Inc42 has reached out to ExpressVPN for further clarification and would update the article if there is an addition.
Meanwhile, Laura Tyrylyte, head of public relations at Nord Security told Inc42, “We have no way, with 100% accuracy, to identify customers from India. NordVPN also operates under a different jurisdiction and if it comes to it, we will consider removing all the presence from India whatsoever.”
As per Tyrylyte, NordVPN’s service is developed in a way where no other information except those stated in its Terms of Service and Privacy Policy are collected and stored.
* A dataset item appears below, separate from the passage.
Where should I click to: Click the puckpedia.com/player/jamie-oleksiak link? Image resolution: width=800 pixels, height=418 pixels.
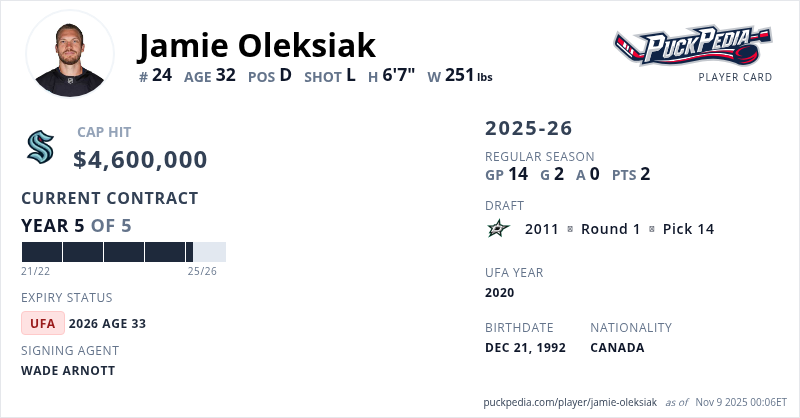(570, 401)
Hence, any additional changes would mean a ‘compromise’ of its service, which would lead to an increased risk to its Indian customers’ privacy and security.
“We strongly believe that no positive outcome will come from that, therefore we will keep looking for options to provide the service without compromising our users,” she said. “NordVPN continues to stand for digital freedom and privacy, which is one of the fundamental digital human rights.”
The VPN Saga Since April
After the Indian government put out a release on April 28 regarding the new directions, a large number of experts that Inc42 spoke to opined that such a law was detrimental to the security of internet users, their internet freedom, and is also vague.
Tejasi Panjiar, Capstone Fellow, Internet Freedom Foundation also hinted that the new mandates have the potential to enable state-sponsored mass surveillance, commercial profiling and censorship.
Clarifying its new cyber security directions, CERT-In said last month that the rules to maintain customer logs would not be applicable to enterprise and corporate VPNs.
It also clarified that the term VPN service provider refers to the entity that provides ‘Internet proxy like services’ through the use of VPN technologies, standard or proprietary, to general Internet subscribers/users.
Meanwhile, VPN service providers like Nord Security and Surfshark had already started releasing their preliminary statements about the new directions.
Gytis Malinauskas, head of legal department at Surfshark, had earlier said that the company was trying to understand the new regulations and their implications, but the overall aim is to continue providing no-logs services to all of its users.
Tyrylyte had also told Inc42 earlier that while Nord Security was looking into the new law, the company would be required to make fundamental changes within its infrastructure, policies and values, and called it difficult to see such a scenario coming to life.
With further clarifications of the new directions coming in last month, it was clear that the Indian government would continue to remain strong in its decision to impose the rules.
Minister of State for Electronics and IT Rajeev Chandrasekhar made it further clear that VPN service providers would have to follow the latest directions or terminate their businesses in India.
CERT-In’s new cyber security directions are expected to be in effect from June 27. Section 70 B (7) of the IT Act, 2020 states that non-compliance to the direction under sub-section (6) will lead to punishment for a term, which may extend to one year, or with a fine, which may extend to INR 1 Lakh or both.